__What to work on__:
(1) According to the Leila Djansi biography, what was her father's job?
(2) Please copy everything in the Leila Djansi biography from "She began her" down to "pageant in 1998.", word for word.

__Supplied passage__:
☆ ☆ ☆ ☆ ☆

Leila Afua Djansi (born 1981) is an American and Ghanaian filmmaker who started her film career in the Ghana film industry.

Early life
Leila Djansi was born Leila Afua Djansi in 1981. Her father was a pilot and her mother a Senior Nursing Officer. Djansi grew up in India and Ghana. Although acting and writing were her hobbies, her career ambition was to become a gynecologist, a plan that later changed when she developed an interest in forensics. Ready to delve into the field of criminology, another career change occurred when she met the Ghanaian actor Sam Odoi, who convinced her to write a script for him. She was 19 years old when her script Babina was made into a movie by Producer Akwetey Kanyi.

Education 
Djansi attended the Kabore Primary and JSS, Mawuli School for primary, junior and secondary education respectively all located in Ho, in the Volta Region of Ghana.

She began her film education at the National Film and Television School, but left Ghana for the United States to continue her Film and Television Degree at Savannah College of Art and Design on an artistic Honors Scholarship.

Career
President of the Ghana Library Board Readers club for three years, her sojourn in the industry began when she was a runner-up in a regional beauty pageant in 1998.

☆ ☆ ☆ ☆ ☆

__Data extract__:
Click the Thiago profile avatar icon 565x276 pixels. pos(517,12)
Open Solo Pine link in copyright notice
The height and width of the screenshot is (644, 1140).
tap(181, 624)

☆ ☆ ☆ ☆ ☆

__Per-task answers__:
(1) Her father was a pilot.

(2)
She began her film education at the National Film and Television School, but left Ghana for the United States to continue her Film and Television Degree at Savannah College of Art and Design on an artistic Honors Scholarship.

Career
President of the Ghana Library Board Readers club for three years, her sojourn in the industry began when she was a runner-up in a regional beauty pageant in 1998.